But I wonder if most millennial Christians only resort to “Don’t talk about God, just-be-there-for-them” because they’re afraid of backlash from mainstream opinion. I wonder how much of our talk on “relevance” is a cowardice in offering a clear lucid theology on the pain of a broken world. The church has definitely messed up this conversation in the past, with bad platitudes like “He moves in mysterious ways” and “Just-wait-until-heaven,” but when we’re done apologizing for where we got it wrong, the Bible still has something good to say. If we can get past the fear of ridicule, there’s a rich, robust, roaring framework of faith that can endure the worst that life will throw at us. Even when we don’t believe it to be true, I find myself wanting it to be.
Of course we need to be present to love, to listen, to learn. Our “being-there” has priority over theology. I’m not going to bring up my systematic outline of God’s sovereignty at the moment of your collapse. But at some point, I need to give you more than a hug.
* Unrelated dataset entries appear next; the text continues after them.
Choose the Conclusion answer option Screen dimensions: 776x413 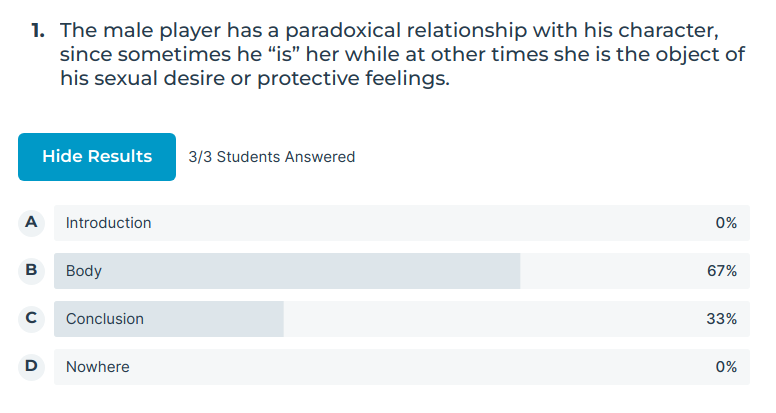[x=402, y=319]
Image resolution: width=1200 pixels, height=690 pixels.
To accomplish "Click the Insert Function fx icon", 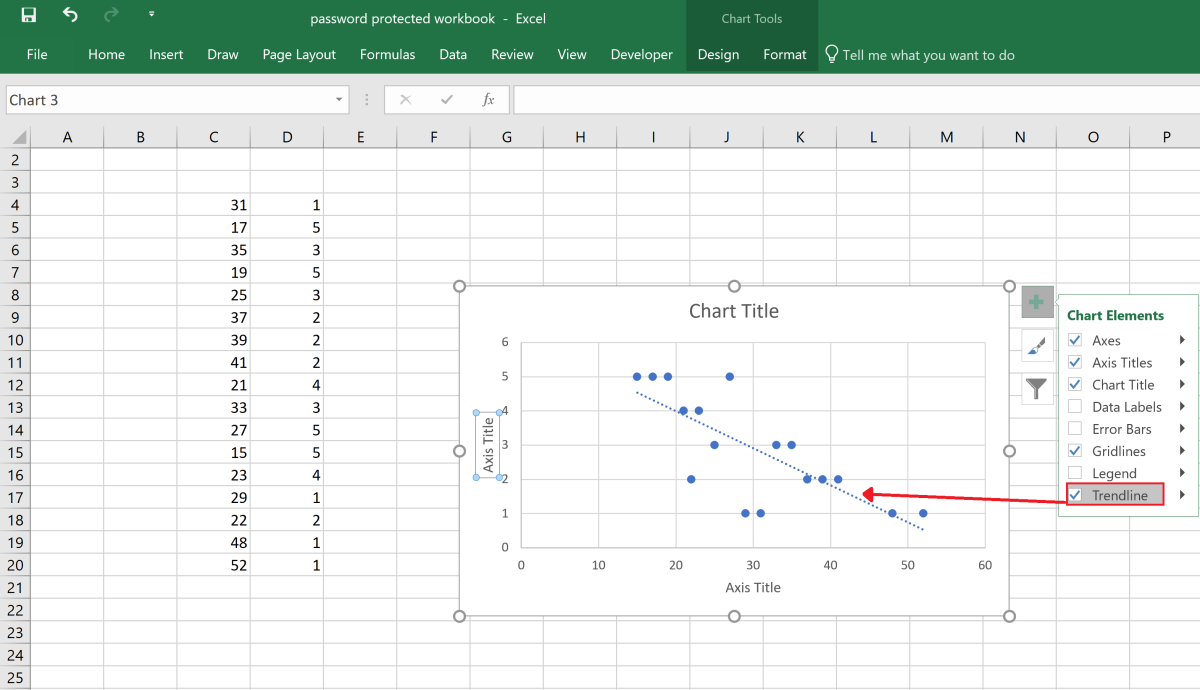I will pyautogui.click(x=489, y=99).
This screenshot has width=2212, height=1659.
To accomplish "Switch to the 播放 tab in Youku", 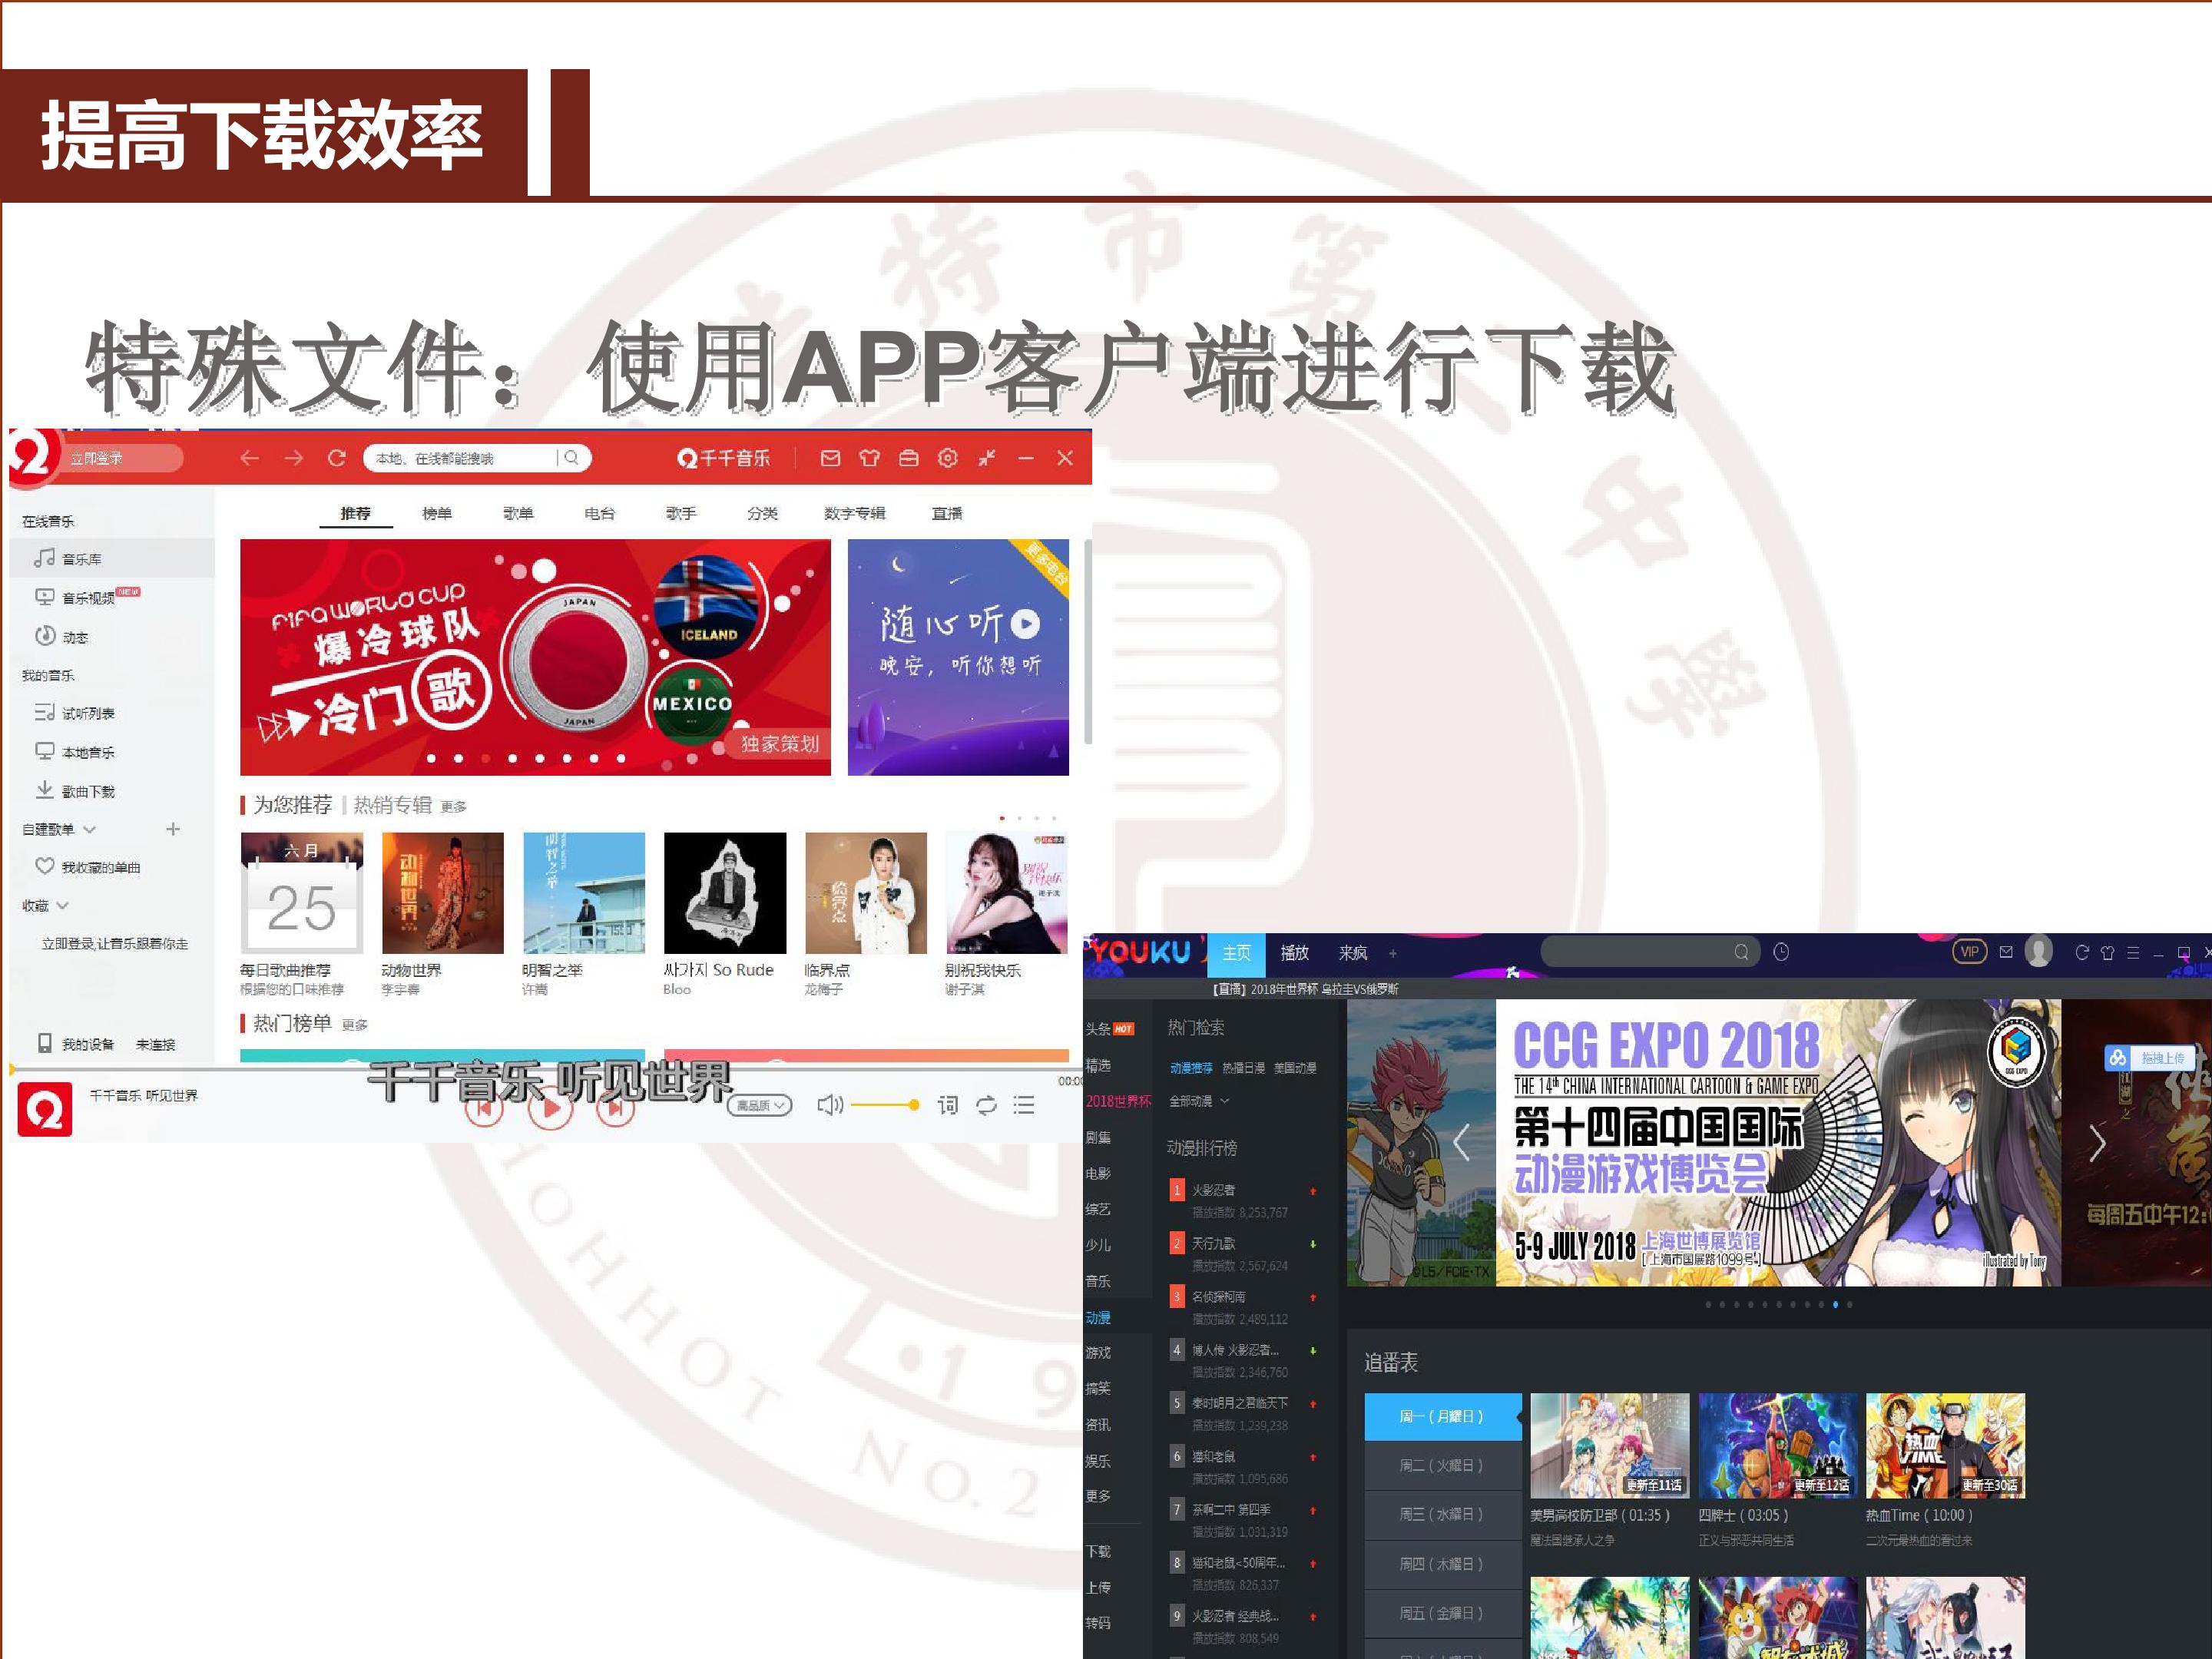I will pos(1294,952).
I need to respond to the hurt, and no one wants a pat on the head or a pat response.
I truly believe that the Christian faith has the most coherent, cogent, competent worldview on suffering. Christianity offers both the pathos and the logos, both a presence and a reason. On one hand, we keep silent vigil when a friend suffers; we are loyal by their side. And on the other hand, we talk it out. We vent our frustrations. We seek wholeness.
I believe, like Job, that it’s absolutely acceptable to struggle with the nature of God’s goodness, and that it’s okay if we’re never fully at rest with pain. We can keep asking: Is He truly good? Is He really in control? How much am I allowed to doubt Him while still holding onto Him? Do I have the grace to question Him?
Even if God never tells us why we go through tragedy, we can still ask Him —
What do we do now?
Christians believe this is all going somewhere. We don’t always know why, we don’t always know what God is really doing, we don’t always find it easy to trust Him.
But I don’t want to be ashamed of my theology.
After all, my theology is alive, risen, and here.